We can’t predict when a pipe will spring a leak, but we can almost always get the word out that we are investigating a leak at least an hour before we actually turn the water off. Exceptions exist, such as if a truck shears off a hydrant and someone’s basement is being flooded. But in most cases, we plan to provide at least an hour’s warning and usually a few hours.
The purpose of this warning is to allow residents to fill bathtubs, finish showers, and make other preparations for a period of low or no water pressure until repairs are complete.
To receive these warnings via text message, customers must sign up for City of Elkins Nixle alerts.
The city’s Nixle alerts, which always begin with the word “Elkins,” are sent by city personnel over the Randolph County OEM Nixle system.
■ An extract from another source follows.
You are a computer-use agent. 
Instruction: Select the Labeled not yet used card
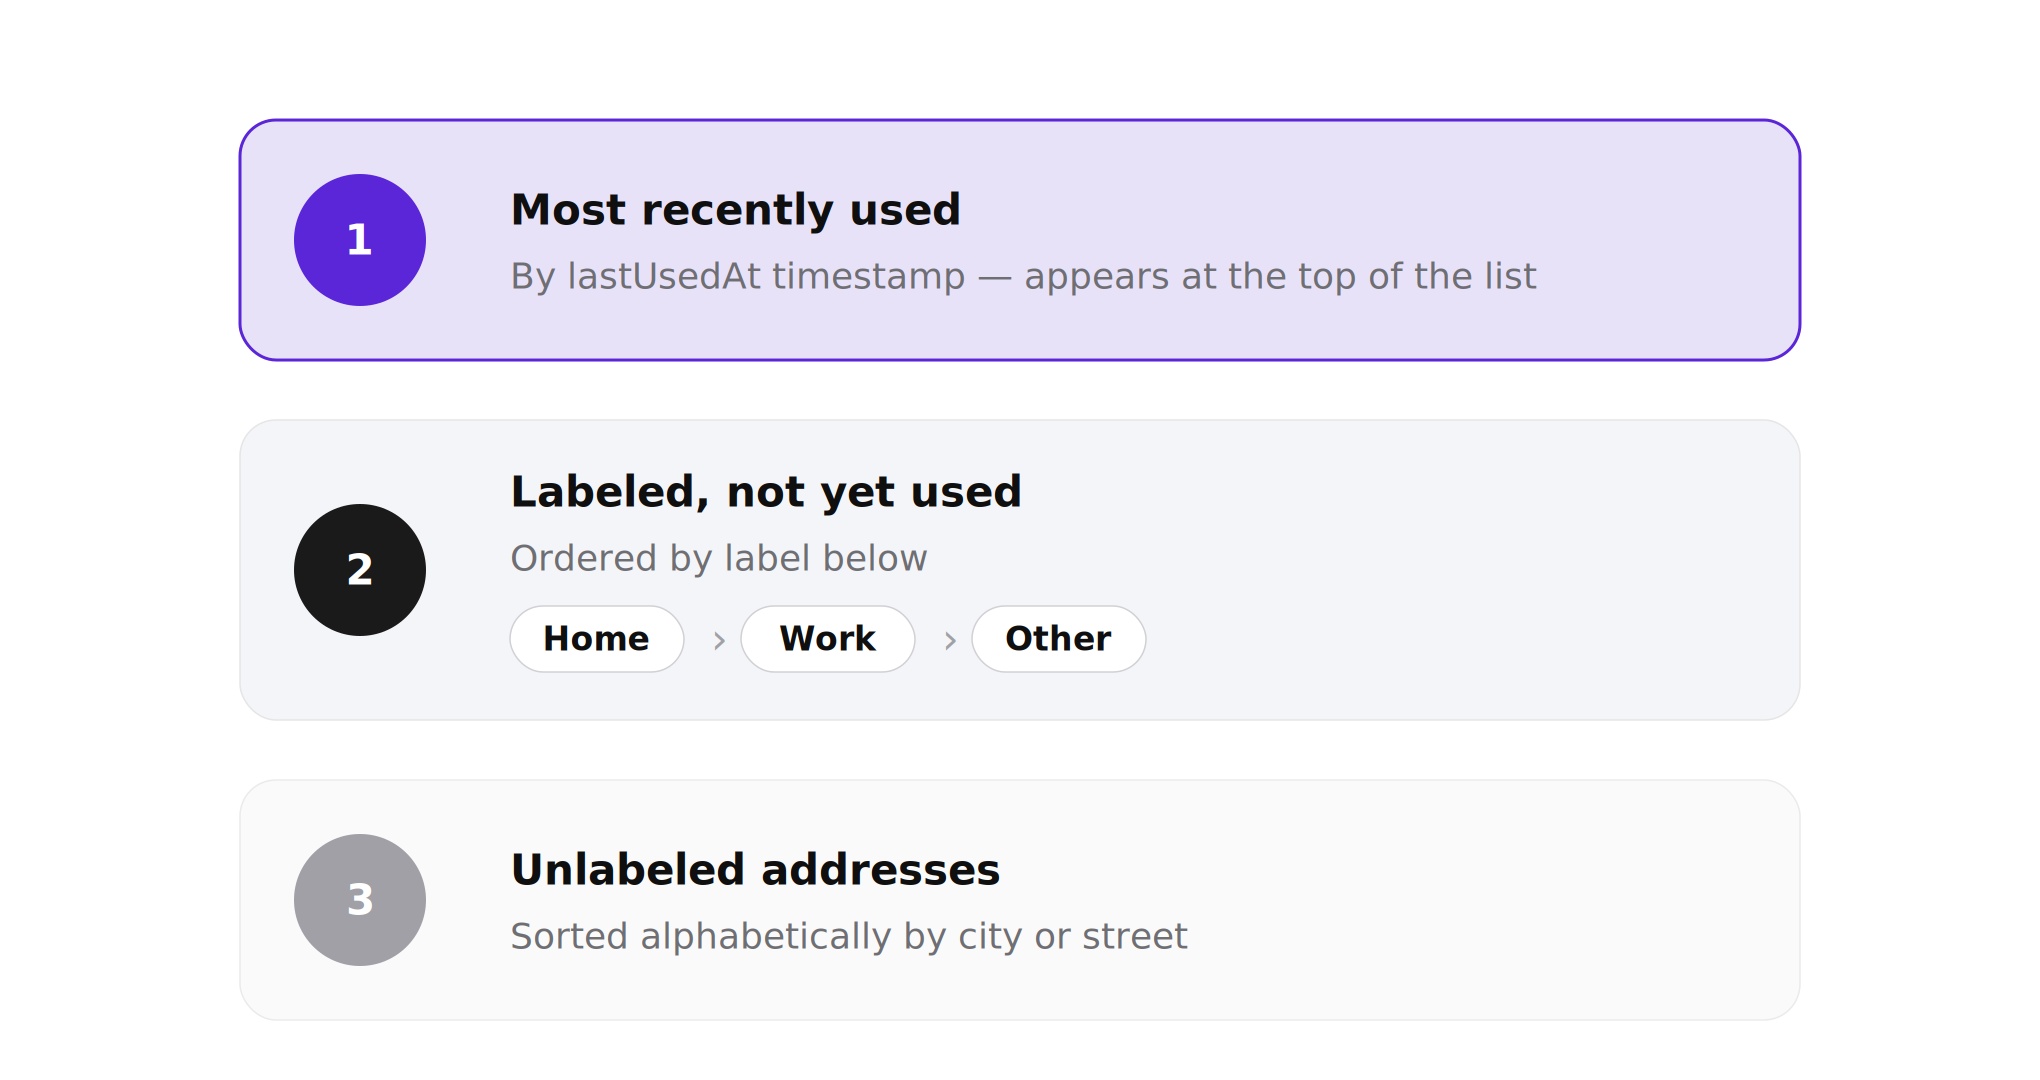1020,570
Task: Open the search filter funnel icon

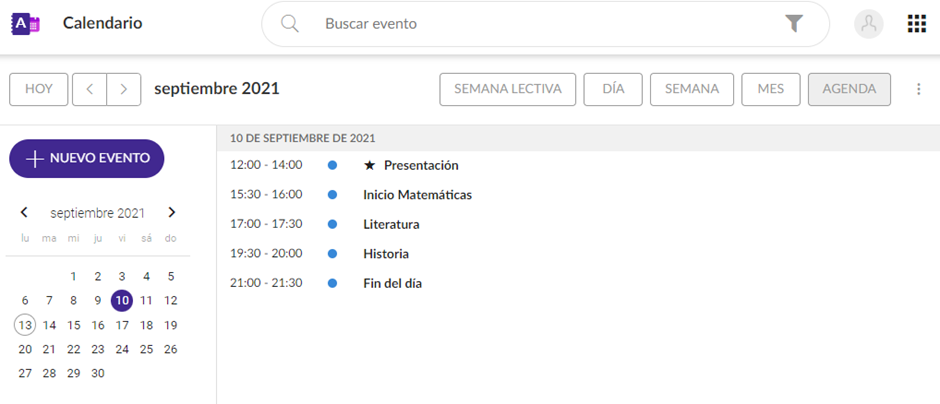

Customers who already receive countywide Nixle alerts will still need to sign up separately to receive City of Elkins alerts.
The signup page to receive City of Elkins Nixle alerts is here: www.cityofelkinswv.com/emergency-text-notifications.
Customers needing assistance signing up for this service should email the Office of External Affairs: email@example.com.
How should I prepare if I receive notification of an imminent outage?
This will vary according to household needs. In general, you may wish to fill water bottles and other containers (pots/pans, for example) with water you can use later. You may also want to fill your bathtub and keep a pitcher nearby to help with flushing your toilet. It may be a good idea to get showers and baths out of the way–but keep in mind that water could be interrupted without further notice.
What if a fire started during one of these widespread outages?
These outages result not from the water-main break but from turning off the water at a valve. If there were a fire and hydrants were needed in an affected area, we would simply reenergize the valve and restore service. Although this would cause the broken pipe to start leaking again, this would obviously be acceptable because of the need to protect life and property from fire.
Why doesn’t the city announce when water repairs are projected to be complete?
Put simply, we just don’t know. For example, especially due to the extremely brittle cast-iron pipes prevalent in South Elkins, sometimes turning the water on after one leak triggers another, which can as much as double repair times. It is just not practical to try to accurately predict repair times.